Nella fase preassuntiva, si prevede che i datori di lavoro debbano indicare nell'avviso di posto vacante o in altro modo prima del colloquio di lavoro il livello retributivo iniziale (o la relativa fascia) per una specifica posizione o mansione, definito sulla base di criteri oggettivi e neutri sotto il profilo del genere.

Successivamente all'assunzione, i datori di lavoro devono rendere accessibile ai lavoratori una descrizione dei criteri neutri sotto il profilo del genere utilizzati per definire la loro retribuzione e il loro avanzamento di carriera.

I lavoratori possono chiedere al datore di lavoro, anche tramite i loro rappresentanti o tramite un organismo per la parità, informazioni sul livello retributivo individuale e sui livelli retributivi medi, ripartiti per sesso e categorie di lavoratori che svolgono lo stesso lavoro o un lavoro di pari valore.

----------------

COMPITI DELL'ESERCIZIO:
[a] Trascrivi parola per parola il tratto del brano sulla trasparenza retributiva che va da "I lavoratori possono" fino a "di pari valore." compreso.
[b] Riprendi il brano sulla trasparenza retributiva e proseguilo a partire dalla sua ultima frase.

(Dati raccolti)
----------------

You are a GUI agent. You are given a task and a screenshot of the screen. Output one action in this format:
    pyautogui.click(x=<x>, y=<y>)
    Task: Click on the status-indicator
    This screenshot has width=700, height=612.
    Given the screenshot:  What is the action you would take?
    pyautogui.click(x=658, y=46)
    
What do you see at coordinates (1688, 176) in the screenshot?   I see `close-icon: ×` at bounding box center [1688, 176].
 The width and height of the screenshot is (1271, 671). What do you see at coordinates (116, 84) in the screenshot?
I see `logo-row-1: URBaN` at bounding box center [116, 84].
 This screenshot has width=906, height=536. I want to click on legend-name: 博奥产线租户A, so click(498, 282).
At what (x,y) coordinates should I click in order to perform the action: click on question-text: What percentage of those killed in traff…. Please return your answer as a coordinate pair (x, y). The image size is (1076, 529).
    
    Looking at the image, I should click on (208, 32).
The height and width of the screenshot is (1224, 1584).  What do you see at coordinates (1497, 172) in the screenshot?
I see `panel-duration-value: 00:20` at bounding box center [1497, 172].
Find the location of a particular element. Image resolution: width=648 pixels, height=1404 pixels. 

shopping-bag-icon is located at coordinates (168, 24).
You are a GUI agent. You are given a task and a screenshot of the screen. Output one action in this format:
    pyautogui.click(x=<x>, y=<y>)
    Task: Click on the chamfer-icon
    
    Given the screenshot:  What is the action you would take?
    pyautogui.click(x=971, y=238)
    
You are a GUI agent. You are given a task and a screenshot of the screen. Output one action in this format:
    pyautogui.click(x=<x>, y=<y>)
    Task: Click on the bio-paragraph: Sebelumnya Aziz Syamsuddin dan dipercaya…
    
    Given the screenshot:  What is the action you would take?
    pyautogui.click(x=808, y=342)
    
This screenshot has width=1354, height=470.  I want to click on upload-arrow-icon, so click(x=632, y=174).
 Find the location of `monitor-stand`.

----------------

RISPOSTE SCRITTE:
[a]
I lavoratori possono chiedere al datore di lavoro, anche tramite i loro rappresentanti o tramite un organismo per la parità, informazioni sul livello retributivo individuale e sui livelli retributivi medi, ripartiti per sesso e categorie di lavoratori che svolgono lo stesso lavoro o un lavoro di pari valore.

[b]
Il datore di lavoro deve informare annualmente tutti i lavoratori del loro diritto a ricevere tali informazioni e a fornire le informazioni richieste entro un periodo di tempo ragionevole e in formati accessibili ai lavoratori con disabilità su loro richiesta.

I datori di lavoro con almeno 50 lavoratori (250 lavoratori secondo il testo iniziale) sono tenuti a rendere pubbliche in azienda le informazioni sul divario retributivo tra lavoratori di sesso femminile e di sesso maschile. L'obbligo di trasparenza retributiva copre oltre allo stipendio normale di base anche le componenti complementari o variabili.

Le informazioni sono fornite a tutti i lavoratori e ai loro rappresentanti, nonché all'organismo di monitoraggio e trasmesse all'ispettorato del lavoro e all'organismo per la parità su loro richiesta.

Sulla base delle informazioni fornite, i lavoratori e i loro rappresentanti, gli ispettorati del lavoro e gli organismi per la parità hanno il diritto di chiedere al datore di lavoro chiarimenti e dettagli in merito a dette informazioni, comprese spiegazioni su eventuali disparità retributive di genere. Il datore di lavoro è tenuto a rispondere a tali richieste entro un termine ragionevole fornendo una risposta motivata.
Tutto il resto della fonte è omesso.